Exercise - Please give the number of lines in the material below that contain "agent", without further comment.

Provided information -

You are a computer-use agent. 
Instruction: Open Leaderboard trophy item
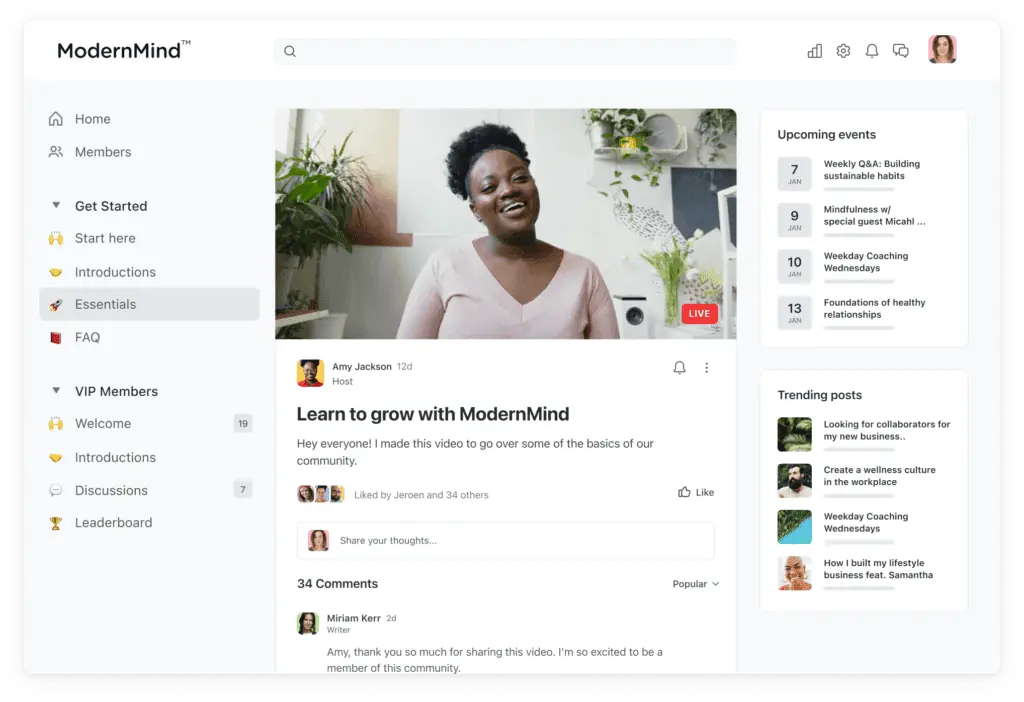pyautogui.click(x=113, y=522)
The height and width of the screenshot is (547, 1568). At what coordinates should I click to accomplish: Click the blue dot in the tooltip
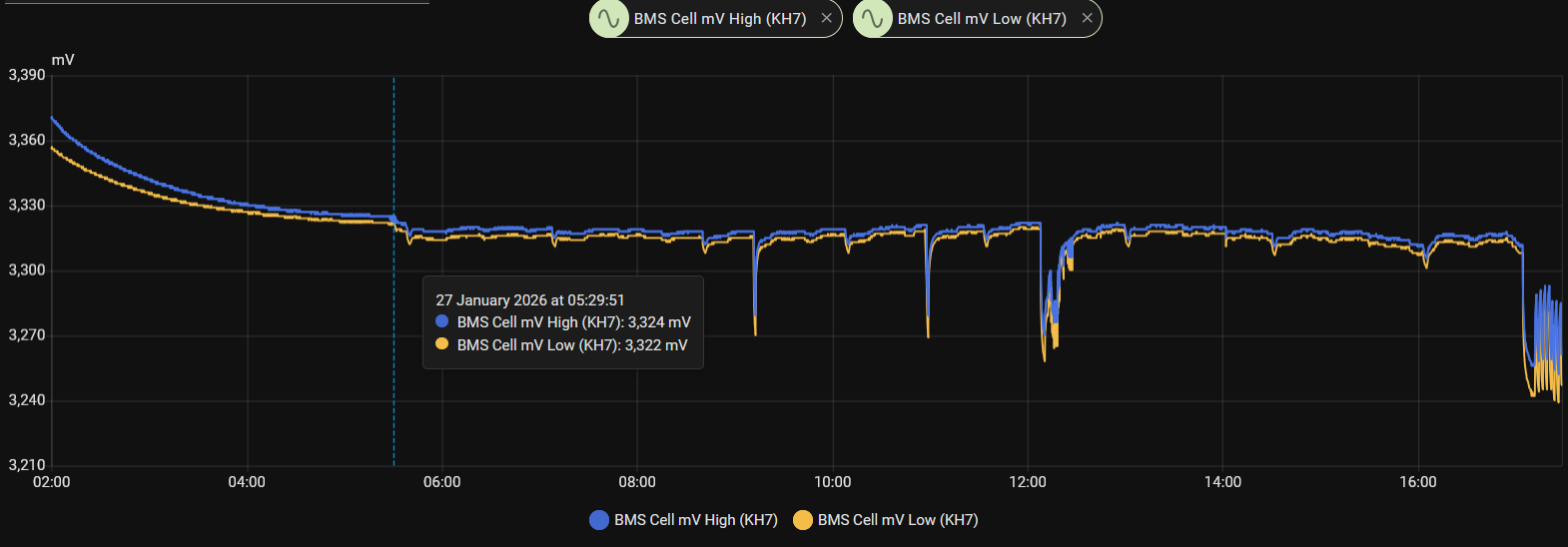(442, 321)
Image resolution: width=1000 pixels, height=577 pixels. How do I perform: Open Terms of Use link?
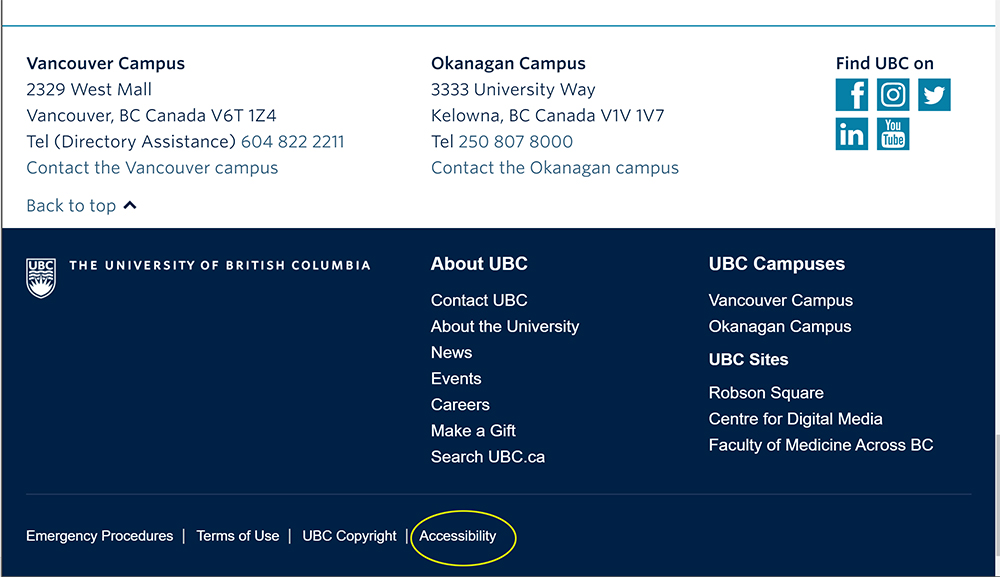[x=238, y=536]

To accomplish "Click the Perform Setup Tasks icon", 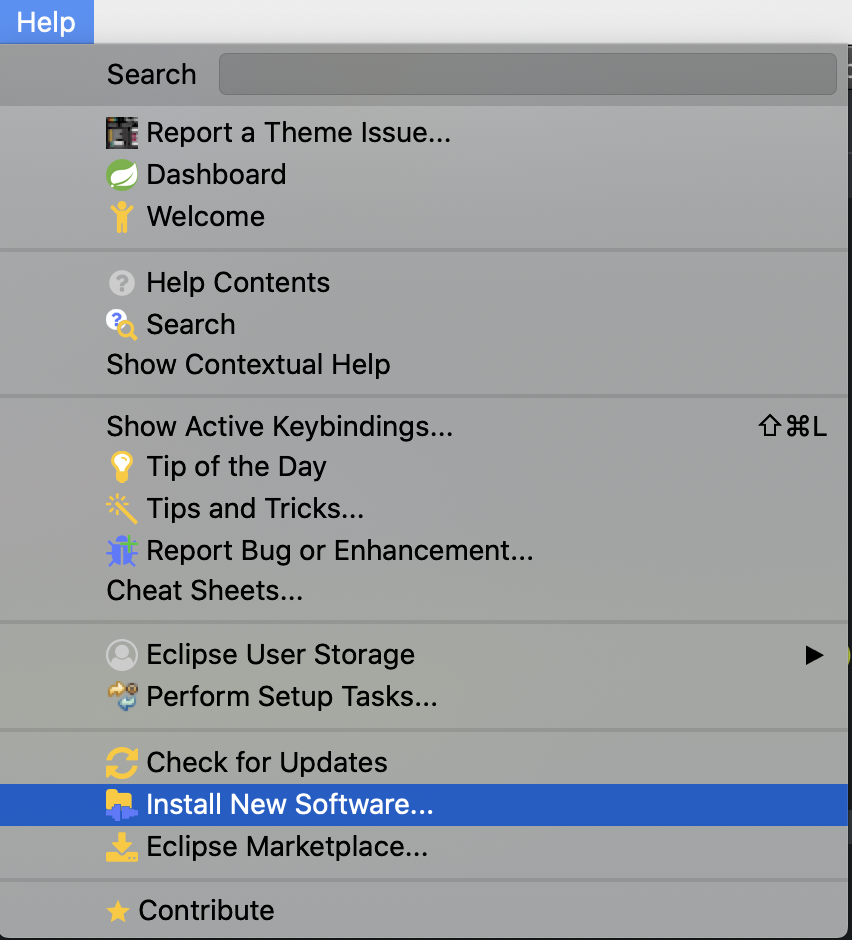I will point(121,696).
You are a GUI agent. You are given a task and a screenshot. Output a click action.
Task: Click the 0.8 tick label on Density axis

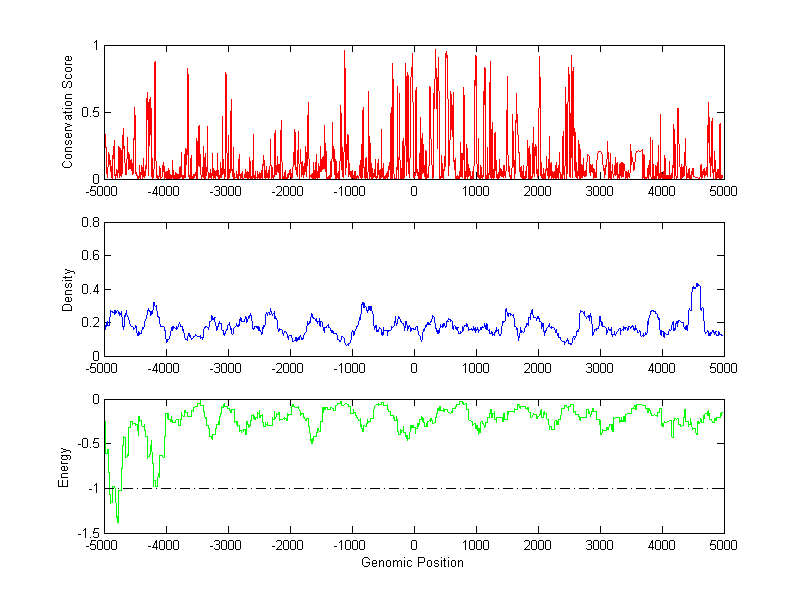[x=90, y=223]
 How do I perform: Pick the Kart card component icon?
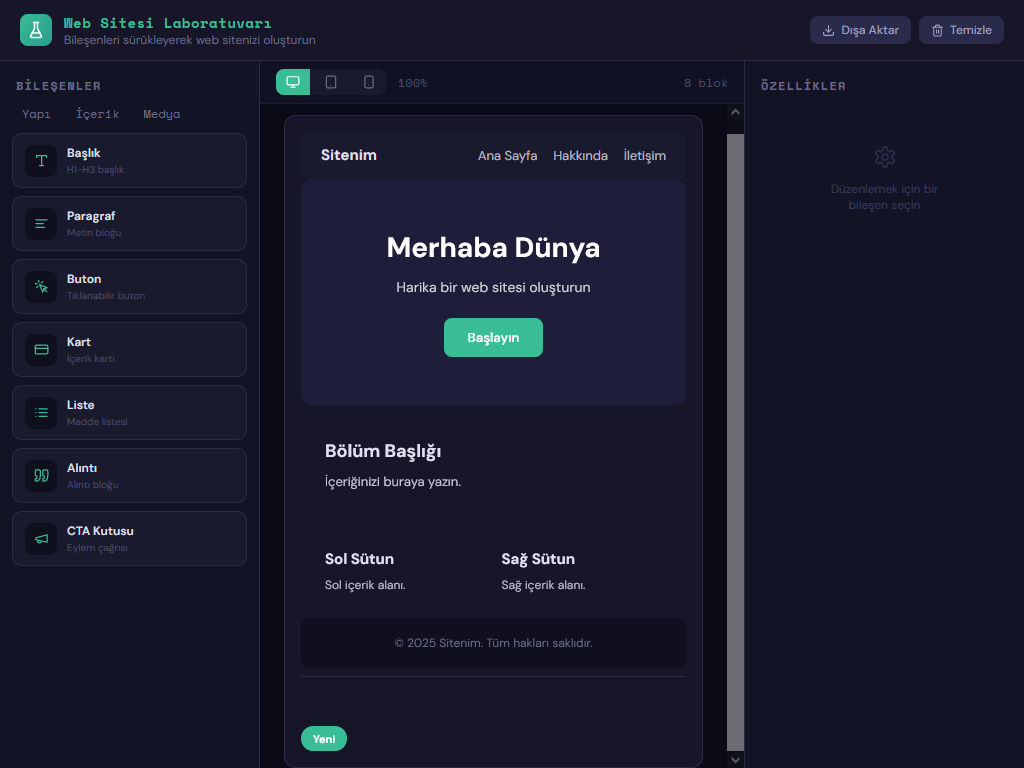41,350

Solution for this task - 2